Mentre in Italia si fatica a trovare le coperture per assicurare a tutti i pazienti, il (costosissimo) farmaco che cura l’epatite C in India costa un decimo e in Egitto è gratis. Tutto merito di accordi e di pratiche curiose. Ma che funzionano.
di Cristina Piotti – 21 dicembre 2015 – IO DONNA CORRIERE DELLA SERA
Prendi un farmaco innovativo, in grado di curare in poco più di 18 mesi l’epatite C, e in modo definitivo. Metti che la cura, costosissima, stia mettendo a dura prova le finanze pubbliche di diversi Paesi occidentali, mentre in Egitto e in Bangladesh i pazienti hanno accesso alla terapia gratis o a prezzi estremamente ridotti. A patto di sottostare, in qualche caso, a pratiche e obblighi quantomeno discutibili. Ecco allora che si apre un caso internazionale che parla di accesso a medicinali salvavita e disparità geografiche, dove per un volta ad essere avvantaggiato è il sud del globo.
Volendo ricordare la vicenda, tutto nasce a fine 2014, quando l’azienda californiana Gilead immette sul mercato il Sovaldi, in grado di eliminare il virus dell’epatite C con un’efficacia altissima (90% dei casi trattati). Una cura che ha del miracoloso, una salvezza per i milioni di pazienti che nel mondo si trovano a rischio di sviluppare malattie mortali, complicazioni dell’epatite C (HCV), come cirrosi o tumore al fegato. Peccato che il costo della terapia sia a dir poco esorbitante, nonostante il ciclo completo duri poche settimane: si parla, indicativamente, di 40 mila euro a trattamento, secondo alcune stime. Una spesa smisurata, che ha obbligato assicurazioni sanitarie e governi ad un giro di vite (letteralmente) è che in Italia si è tradotto, nella maggior parte dei casi, nel dare la precedenza ai casi più gravi – ma anche nella richiesta di segretezza sulle cifre, perché il farmaco è distribuito a un costo concordato tra l’azienda americana e Aifa, l’Agenzia italiana del farmaco, costo che nessuno conosce. In Italia come all’estero, la questione ha fatto esplodere le polemiche. Sotto processo la Gilead, che ha sempre difeso il costo del farmaco, ma che è comunque stata chiamata a rispondere alle dure accuse di una inchiesta della Commissione finanze del Senato Usa, questo mese.

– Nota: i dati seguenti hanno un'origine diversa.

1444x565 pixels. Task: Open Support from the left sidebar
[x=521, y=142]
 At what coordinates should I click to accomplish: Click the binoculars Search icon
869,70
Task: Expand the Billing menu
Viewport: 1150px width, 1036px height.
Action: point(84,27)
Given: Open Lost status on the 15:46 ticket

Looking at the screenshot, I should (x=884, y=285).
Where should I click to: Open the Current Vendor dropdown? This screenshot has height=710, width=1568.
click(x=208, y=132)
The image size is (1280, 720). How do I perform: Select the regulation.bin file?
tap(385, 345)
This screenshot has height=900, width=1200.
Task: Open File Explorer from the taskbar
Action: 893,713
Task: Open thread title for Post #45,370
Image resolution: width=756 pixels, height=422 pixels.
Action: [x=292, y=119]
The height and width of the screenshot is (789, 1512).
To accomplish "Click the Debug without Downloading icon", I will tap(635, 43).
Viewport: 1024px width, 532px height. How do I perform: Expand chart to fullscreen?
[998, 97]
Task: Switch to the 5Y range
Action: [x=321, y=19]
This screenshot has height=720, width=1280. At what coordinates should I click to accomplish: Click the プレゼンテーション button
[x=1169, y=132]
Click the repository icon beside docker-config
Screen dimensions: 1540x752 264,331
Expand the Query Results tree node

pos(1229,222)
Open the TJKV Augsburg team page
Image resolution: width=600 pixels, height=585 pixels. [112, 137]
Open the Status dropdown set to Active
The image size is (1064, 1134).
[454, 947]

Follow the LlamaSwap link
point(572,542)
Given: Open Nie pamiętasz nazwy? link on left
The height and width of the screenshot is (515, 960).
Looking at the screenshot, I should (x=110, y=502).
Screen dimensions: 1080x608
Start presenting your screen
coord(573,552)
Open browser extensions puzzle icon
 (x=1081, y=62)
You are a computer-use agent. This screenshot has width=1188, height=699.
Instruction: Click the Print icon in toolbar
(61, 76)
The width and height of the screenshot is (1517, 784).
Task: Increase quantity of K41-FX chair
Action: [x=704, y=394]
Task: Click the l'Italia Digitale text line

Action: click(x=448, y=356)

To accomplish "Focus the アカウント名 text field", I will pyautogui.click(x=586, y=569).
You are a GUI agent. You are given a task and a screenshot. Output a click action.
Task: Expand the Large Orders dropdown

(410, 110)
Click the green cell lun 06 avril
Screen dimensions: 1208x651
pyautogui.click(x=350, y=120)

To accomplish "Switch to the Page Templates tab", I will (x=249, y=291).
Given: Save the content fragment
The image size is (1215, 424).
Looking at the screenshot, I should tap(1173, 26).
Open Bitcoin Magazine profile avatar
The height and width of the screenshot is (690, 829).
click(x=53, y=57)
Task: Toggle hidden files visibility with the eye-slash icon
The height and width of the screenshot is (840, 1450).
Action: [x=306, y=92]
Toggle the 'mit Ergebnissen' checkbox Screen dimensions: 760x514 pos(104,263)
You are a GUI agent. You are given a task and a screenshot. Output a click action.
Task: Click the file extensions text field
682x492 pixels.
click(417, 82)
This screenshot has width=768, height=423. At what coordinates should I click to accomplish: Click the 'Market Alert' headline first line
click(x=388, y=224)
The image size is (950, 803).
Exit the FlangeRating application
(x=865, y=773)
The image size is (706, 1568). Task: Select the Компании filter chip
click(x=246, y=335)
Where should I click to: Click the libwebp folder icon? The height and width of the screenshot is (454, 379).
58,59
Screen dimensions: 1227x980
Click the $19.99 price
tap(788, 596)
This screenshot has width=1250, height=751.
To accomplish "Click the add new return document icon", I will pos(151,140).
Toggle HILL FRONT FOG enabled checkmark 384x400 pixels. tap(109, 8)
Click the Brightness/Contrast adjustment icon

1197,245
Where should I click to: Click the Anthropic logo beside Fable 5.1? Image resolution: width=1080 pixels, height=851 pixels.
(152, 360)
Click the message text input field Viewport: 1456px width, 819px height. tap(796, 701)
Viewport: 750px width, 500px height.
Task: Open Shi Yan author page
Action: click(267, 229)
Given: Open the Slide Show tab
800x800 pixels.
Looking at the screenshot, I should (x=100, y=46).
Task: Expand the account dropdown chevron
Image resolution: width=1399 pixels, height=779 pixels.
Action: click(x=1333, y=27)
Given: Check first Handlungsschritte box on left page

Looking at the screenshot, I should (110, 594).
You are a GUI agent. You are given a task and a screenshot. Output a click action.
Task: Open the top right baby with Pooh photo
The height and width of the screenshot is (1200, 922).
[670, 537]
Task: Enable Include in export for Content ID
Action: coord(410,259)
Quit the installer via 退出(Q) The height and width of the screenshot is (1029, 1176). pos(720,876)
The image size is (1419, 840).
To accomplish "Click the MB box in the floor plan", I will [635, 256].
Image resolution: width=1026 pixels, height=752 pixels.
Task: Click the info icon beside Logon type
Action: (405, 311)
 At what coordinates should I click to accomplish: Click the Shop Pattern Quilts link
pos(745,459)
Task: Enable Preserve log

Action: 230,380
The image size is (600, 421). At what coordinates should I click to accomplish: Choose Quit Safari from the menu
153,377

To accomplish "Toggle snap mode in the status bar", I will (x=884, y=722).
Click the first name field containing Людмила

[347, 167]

Nel frattempo, però, la stessa pillola ha fatto la sua comparsa in Bangladesh, Paese dove la società statunitense non ha brevetti che ne proteggano la proprietà intellettuale e la produzione. Il prezzo? 10 dollari appena, a pastiglia. Altri Paesi hanno seguito l’esempio, come l’India: le big della farmaceutica del subcontinente anche in passato hanno prodotto varianti low cost e generiche di pastiglie salvavita, perché Delhi non ha riconosciuto la patente di questa o quella molecola. Il copione si è ripetuto, con l’ufficio brevetti indiano che ha negato la sua approvazione al Sovaldi e, spalle al muro, l’azienda americana ha dovuto cedere ad un accordo. Ecco che oggi diversi produttori indiani sono in grado di vendere la terapia per circa 600 euro a trattamento.
Ultimo tassello, l’Egitto riporta il New York Times. Al di là del mero racconto dei fatti (un accordo che la Gilead ha stretto con il Cairo permette l’accesso al medicinale a prezzi ridotti di un decimo, quasi, rispetto agli Usa), il tema mostra la disparità sull’offerta farmaceutica che sta dividendo il mondo. Poche nazioni hanno più bisogno della cura dell’Egitto, che conta la più alta diffusione del virus al mondo, dovuta all’utilizzo di aghi mal sterilizzati nelle campagne di vaccinazione contro una parassitosi, la schistosomiasi, negli anni Settanta. Ma, chiuso l’accordo, la Gilead ha anche ottenuto contromisure precise per evitare che le economiche pastiglie finiscano, per estensione, in Europa o Usa, attraverso il mercato nero (e quindi, online). Queste misure, che hanno fatto esplodere l’indignazione di gruppi per la difesa del malato, sono essenzialmente due: le pillole sono vendute solo da farmacie controllate dal governo e il paziente deve aprire la confezione e assumere la prima pastiglia davanti agli occhi del farmacista. Una misura estrema, limitante. La prospettiva di guarigione, però, ha forse un effetto collaterale: rendere meno pungente questa pratica umiliante.
Ma non ha diminuito minimamente la temperatura del dibattito.